The input Start Marker

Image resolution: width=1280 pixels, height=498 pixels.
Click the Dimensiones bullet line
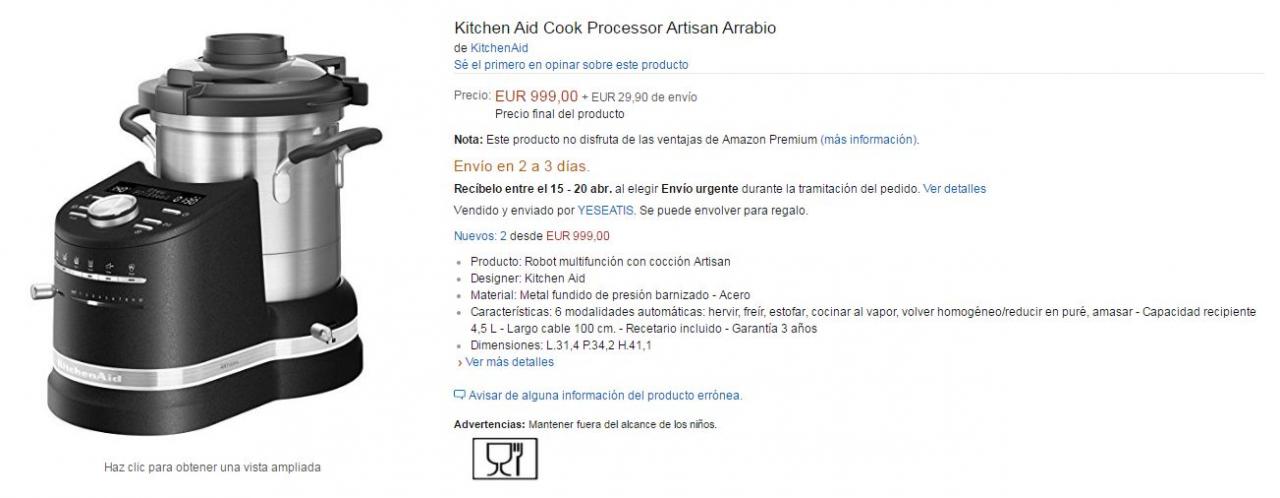click(x=561, y=345)
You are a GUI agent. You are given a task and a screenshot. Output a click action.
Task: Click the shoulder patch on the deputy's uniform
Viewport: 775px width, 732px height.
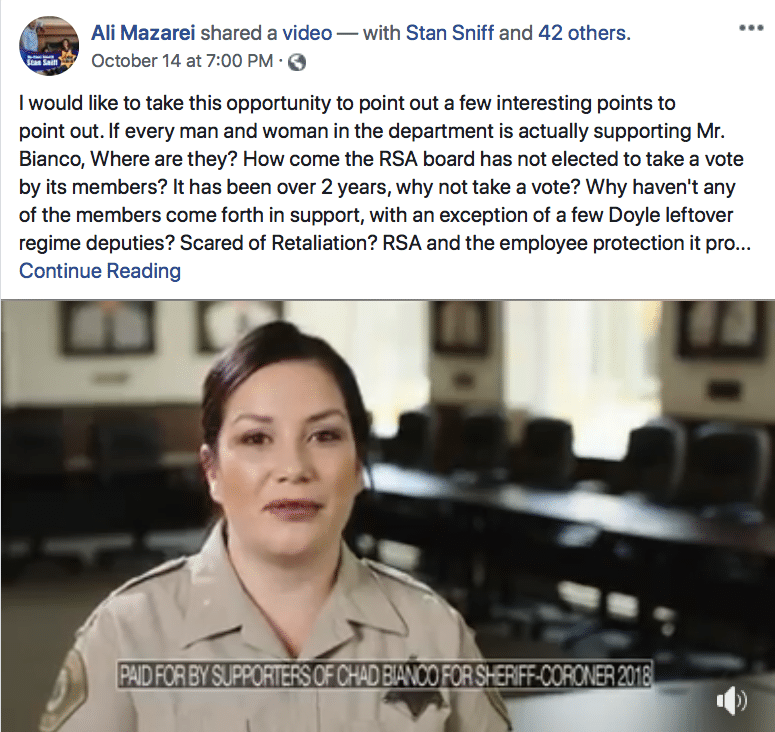[62, 692]
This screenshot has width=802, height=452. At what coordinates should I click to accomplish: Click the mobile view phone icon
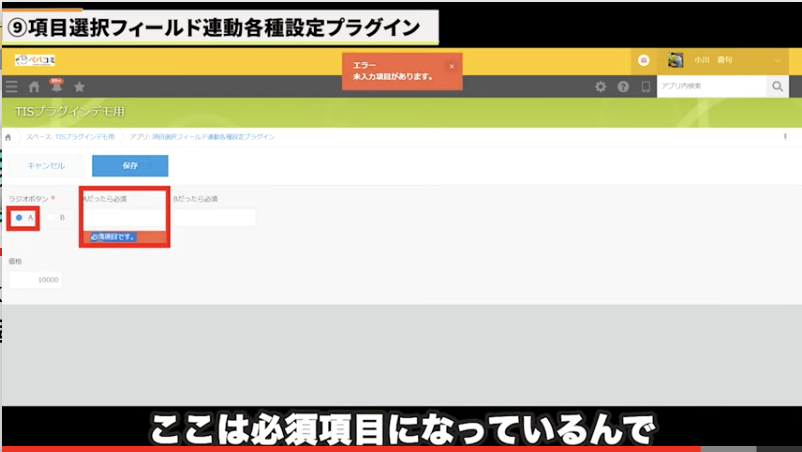pyautogui.click(x=646, y=87)
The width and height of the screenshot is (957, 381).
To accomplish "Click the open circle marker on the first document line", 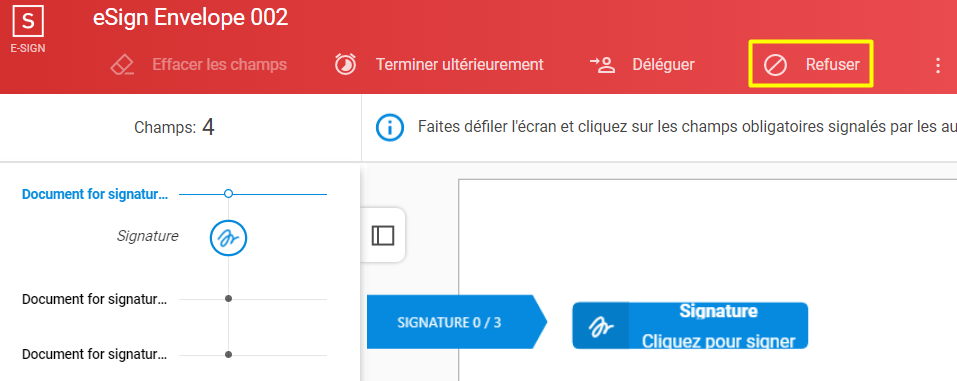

The input End Marker

◆ **Task instructions**
Each line of the data should be printed again exactly. Please leave pictures out.

◆ **Answer to this task**
Image resolution: width=1280 pixels, height=498 pixels.
Click the Dimensiones bullet line
click(x=561, y=345)
You are a GUI agent. You are given a task and a screenshot. Output a click action.
Task: Click the shoulder patch on the deputy's uniform
Viewport: 775px width, 732px height.
[62, 692]
This screenshot has width=802, height=452. At what coordinates should I click to accomplish: Click the mobile view phone icon
pyautogui.click(x=646, y=87)
The width and height of the screenshot is (957, 381).
To accomplish "Click the open circle marker on the first document line", 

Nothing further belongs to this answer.